How to quickly set up your own SPARQL endpoint
Run commands under quickstart using this Docker Container
How to retrieve data automatically
- Retrieve the data query
- Visit the collection page and click on Actions > Copy Query to Clipboard
- or run
curl https://databus.dbpedia.org/dbpedia/collections/latest-core -H "accept: text/sparql" > query.sparql
- Select one of the following options:
- Run the query against https://databus.dbpedia.org/repo/sparql to get the list of downloadable files (make sure to use a POST request, since the request length exceeds the maximum length of a GET request)
curl -X POST --data-urlencode query@query.sparql -d format=text/tab-separated-values https://databus.dbpedia.org/repo/sparql
The query will return a list of download links, which can be retrieved with wget - Give the query to the Databus Client.
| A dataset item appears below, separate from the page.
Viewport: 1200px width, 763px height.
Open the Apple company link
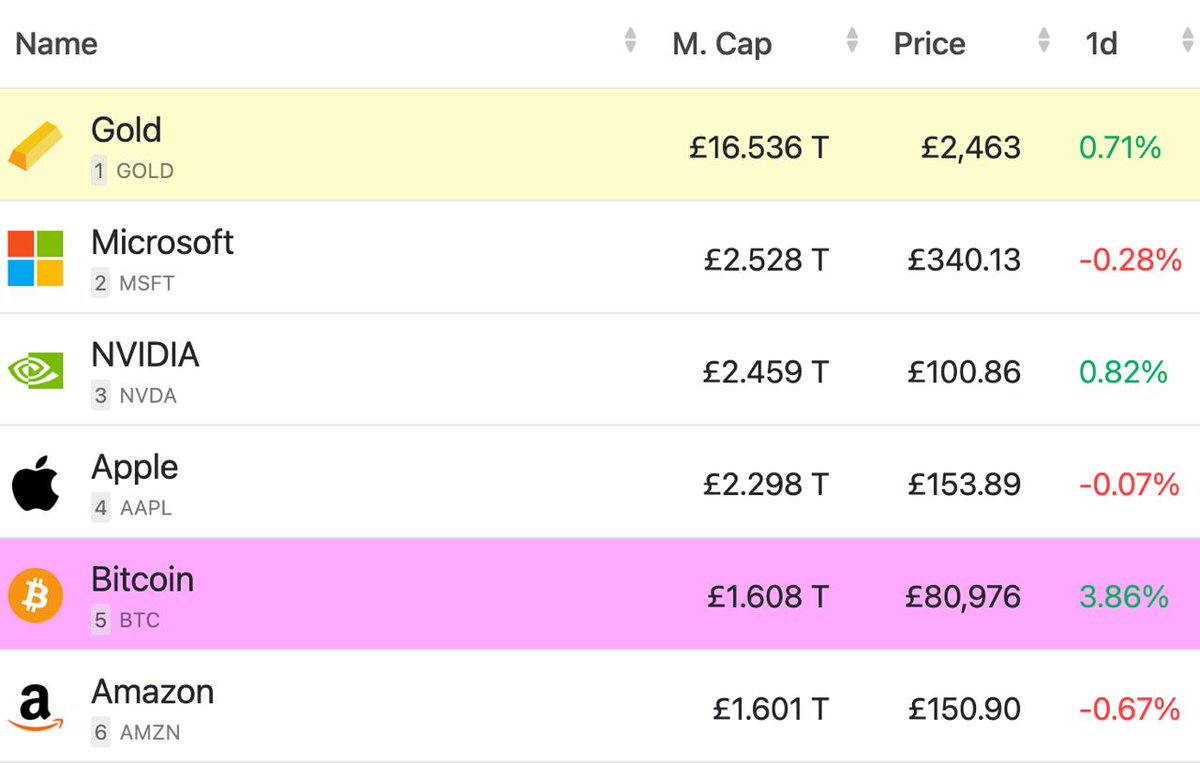pyautogui.click(x=134, y=468)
The Client provides additional options for compression and format conversion, so you don't need to do it manually.
- Run the query against https://databus.dbpedia.org/repo/sparql to get the list of downloadable files (make sure to use a POST request, since the request length exceeds the maximum length of a GET request)
Feedback and Contribution
Feedback and Debugging
Running the extraction each month via Extraction as a Platform means that that the DBpedia community and consumers can help to debug and extend the extraction via Github or the DBpedia Forum. A preliminary guide on How to Improve DBpedia is available. Any changes reaching the master branch will be available for the next monthly release.
Improving
Documentation and Statistics
- Overview statistics about entities, types, etc. are currently work in progress, in particular:
- A GSoC project implementing a knowledge graph dashboard
- Generation of VOID Class/Property Partition for the whole Databus
- Better documentation of the workflow and where the community can contribute
Current issues
- sameAs links to other DBpedia Chapters, i.e. de.dbpedia.org (in progress)
- rdfs:label/comment/dbo:abstract only in English, was en + 19 languages, could be up to 140 languages (in progress)
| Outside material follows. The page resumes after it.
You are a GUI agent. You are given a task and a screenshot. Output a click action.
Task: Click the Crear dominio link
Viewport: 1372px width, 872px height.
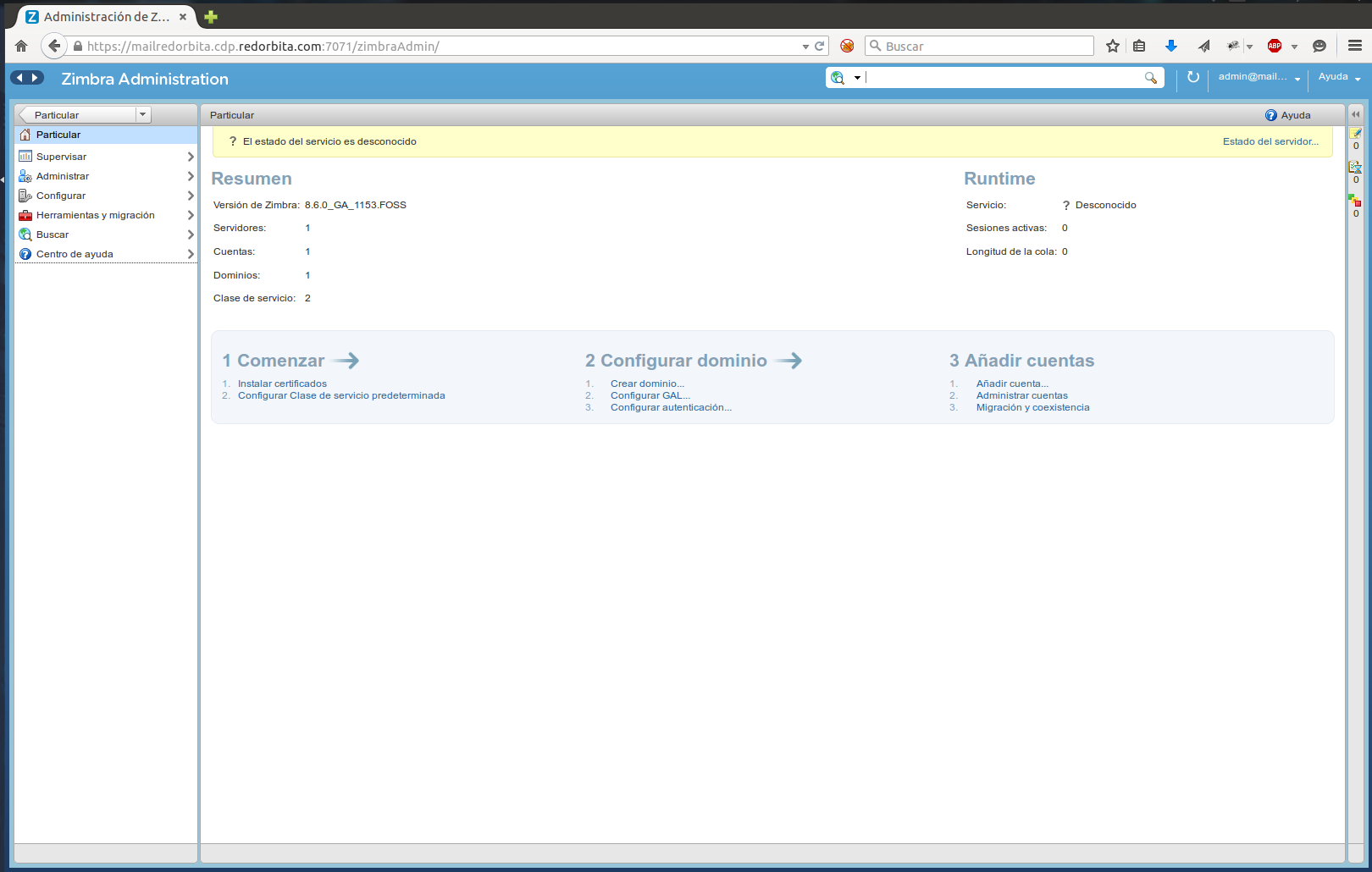pyautogui.click(x=647, y=384)

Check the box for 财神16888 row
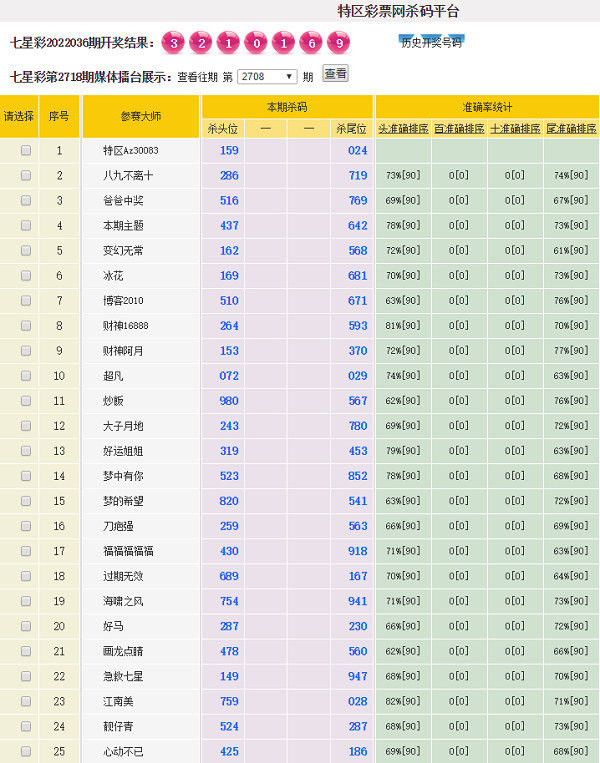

- ImageExtractor was malfunctioning and disabled, i.e. only images from infoboxes are extracted, no clean licenses. (Will be fixed with https://databus.dbpedia.org/dbpedia/wikidata/images/)
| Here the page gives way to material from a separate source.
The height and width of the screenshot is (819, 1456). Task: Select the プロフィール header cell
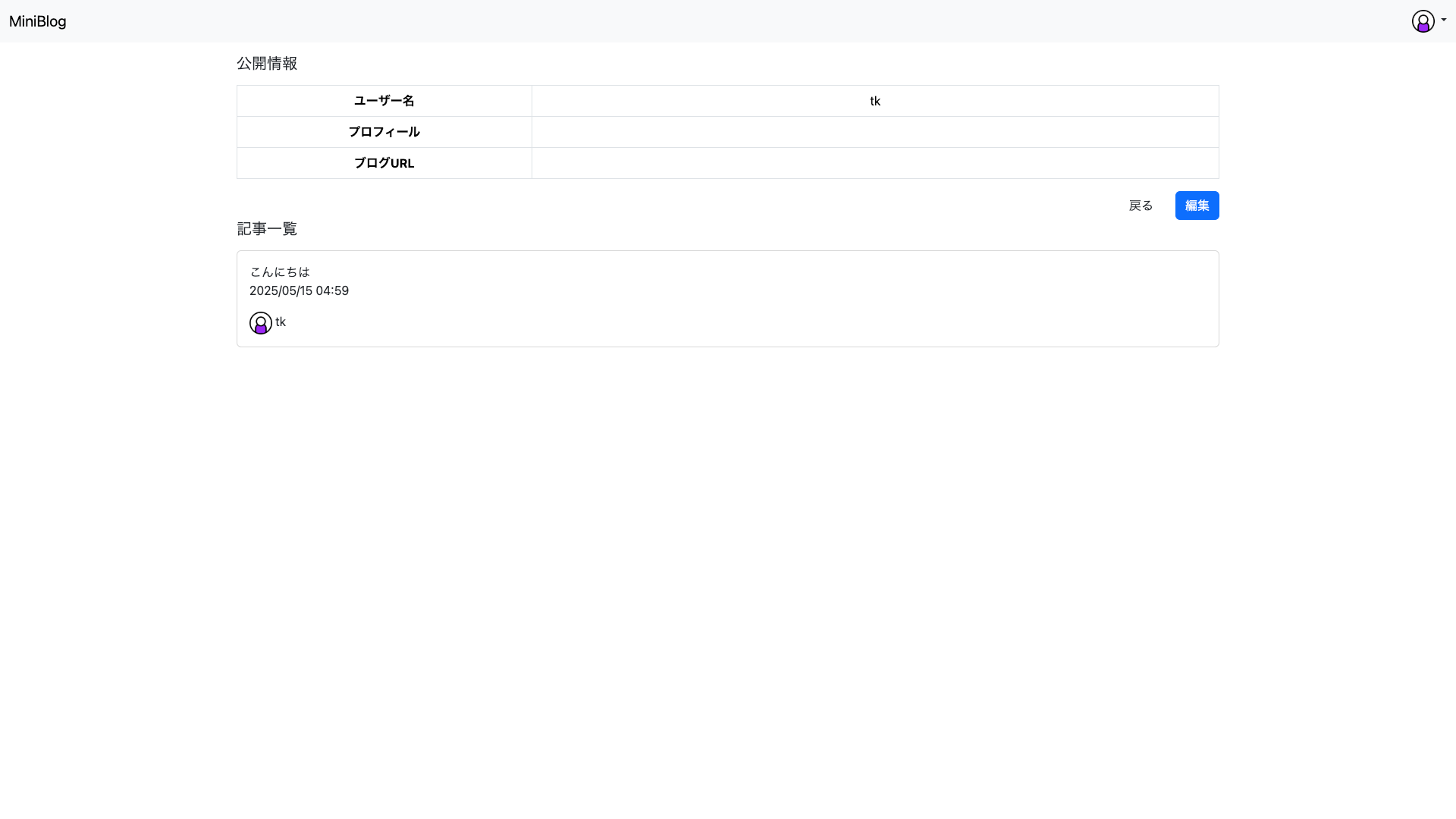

- sameAs links to external Linked Data sites are currently not updated, (in progress, we are centralizing this with Global ID management
- sdtypes from Mannheim need to be checked
- Umbel in store, but not in Databus collection, loaded from https://github.com/structureddynamics/UMBEL/blob/master/External%20Ontol...
- Yago types are missing (in progress)
What the future holds
- Fused data: We already created several tests for a fused dataset of dbo properties. This dataset enriches the English version with Wikidata and dbo properties from over 20 Wikipedia languages, resulting in a denser graph.
- Community extensions such as caligraph.org or https://ner.vse.cz/datasets/linkedhypernyms/ can now be streamlined and easier contributed with the Databus and routed to the main endpoint and chapter knowledge graphs.
- Links, Mappings, Ontologies: A special focus of DBpedia will be to take the role of a custodian for links, mappings, ontologies on the web of data and make these easier to contribute and more centrally available.